Could you describe what started your interest in doing posters… when did that begin?
Well, I actually was doing work for a lot of the coffeehouses in Vancouver, Canada back when Robson street was the big scene. This was in the early 60’s. Robson Street was the pre- hippie beatnik place, folkies – it was called Robsonstrausse because it had a lot of European cafés, we used to hang out at a place called the Europe Café, it was all beatniks in those days, back in ’63 & ’64. I was still going to art school at the time – A friend and I did a lot of work for the Bunkhouse, a coffeehouse in Vancouver. We did Sonny Terry, Brownie McGee, Gordon Lightfoot, Ian and Sylvia, that type of band. I don’t think we even charged them for them. We just had a running tab at the bar and got to go to all the parties afterwards. We were in our early twenties, that was enough, just to go and party with these people.
There was a place on Pender Street called Nelson’s Happening – that was when happenings were happening – the beginning of discotheques. we’d heard the word somewhere, but didn’t know what the hell it meant. I remember doing something for the Surrey A Go-Go. (laughs) You would go downstairs – I remember it was close to Bute and Pender, and Georgia area. You went down to this basement and all they had was a record player going, and a disc jockey. There’d be no band there. They’d be playing this early Rolling Stones stuff. I can always remember the early Stones peaking. Those were quite the parties.
Then there was the Afterthought which happened on 4th Avenue at the Russian Community Centre. We would go over to the Community Centre for a concert but we were more associated with the West End of Vancouver at that time. There was an enormous community of old houses in the West End in the early Sixties. And then they went through this period of tearing them all down for the high rises. The high rises you see now in the West End – it was all houses there. It was a huge community of hip people that were artists in that area. I can remember this friend and I we’d go there late at night and rummage through the houses that were all being torn down – and we’d get newl posts and staircases, doors and stained glass windows; all this beautiful stuff. We used these things to help interior decorate some of the coffehouses.
A lot of people that were living in the West End ended up getting booted out of their places and started moving over to the Kitsilano area. Kits was the other area which had a whole lot of houses and lower rents. Still does. You’d get that kind of community moving over there and the Robson Street scene sort of died out and 4th Avenue started slowly growing. I had gone down to the States a lot and so had missed out on a certain amount of what was happening in town. I remember there were just millions of people wandering around. It was like Sunset Strip or Haight Asbury. Incredible crowds of people would go down to Fourth Avenue.
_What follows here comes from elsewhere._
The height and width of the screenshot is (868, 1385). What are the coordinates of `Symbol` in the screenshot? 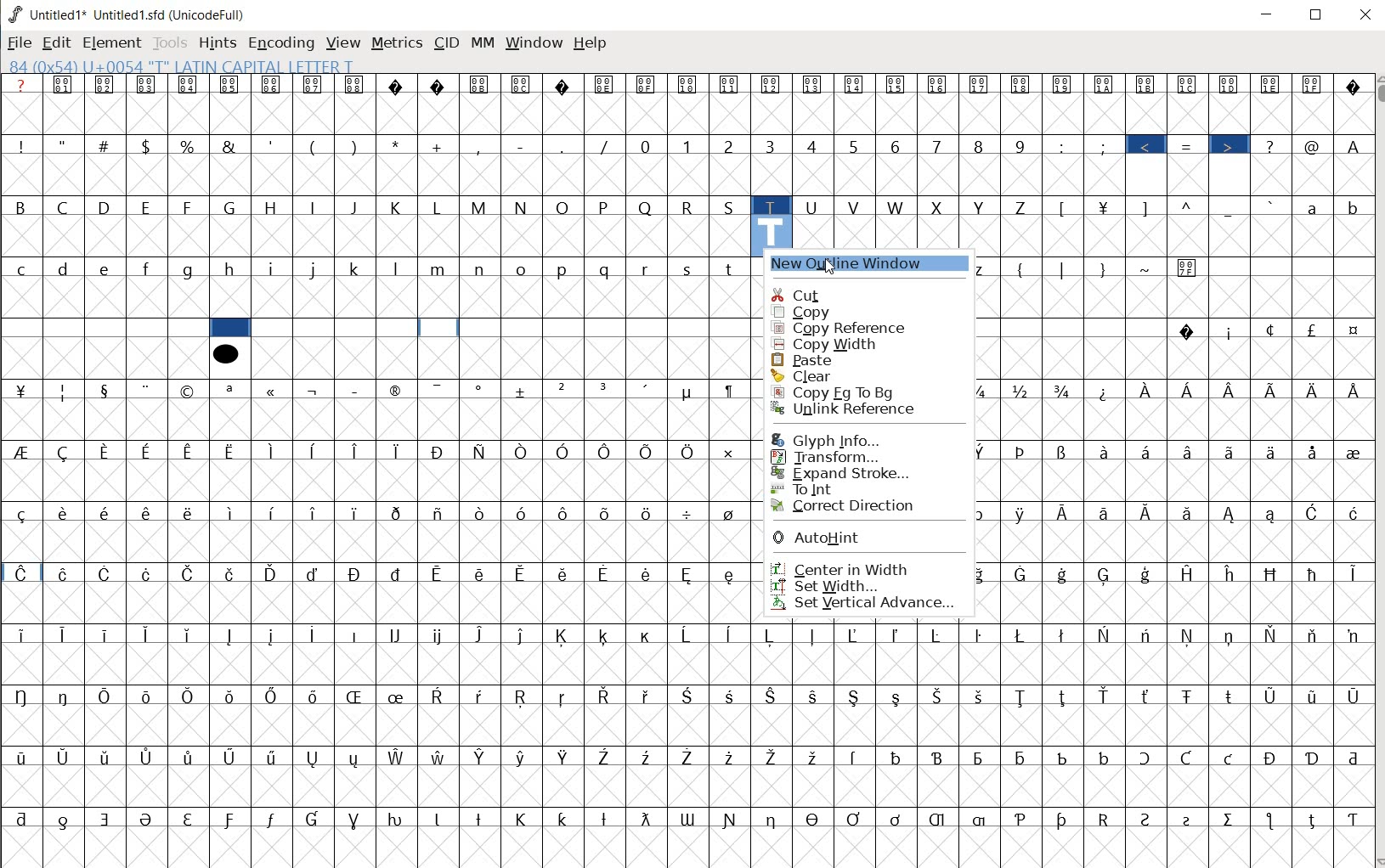 It's located at (1105, 450).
I started doing posters for the coffeehouses and then I started doing ones for the Afterthought. I think I made $10-$20 a poster. You didn’t get much in those days. But again, we were actually going to Art school at the time so these were things we’d do in our off hours. It was more to get in free and party. We got to meet all the bands that were coming up.
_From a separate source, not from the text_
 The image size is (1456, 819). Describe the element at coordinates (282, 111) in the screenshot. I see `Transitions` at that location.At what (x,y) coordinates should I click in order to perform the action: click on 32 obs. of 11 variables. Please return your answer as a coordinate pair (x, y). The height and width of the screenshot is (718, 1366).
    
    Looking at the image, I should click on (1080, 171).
I remember there was a place called the Peace House – about a half mile from where I live now, in Kitsilano – which was when the early peace movement and anti-war activism started to take place. They held peace rallies.
That’s where the Grateful Dead and Jefferson Airplane would stay when they came into town, so yeah, after each concert we’d always go to parties over at the Peace House. I met the Grateful Dead, partied with them and the Jefferson Airplane, Steve Miller and all of them – but they were nothing, they were just some bands from San Francisco at the time, you know – nobody knew who they were!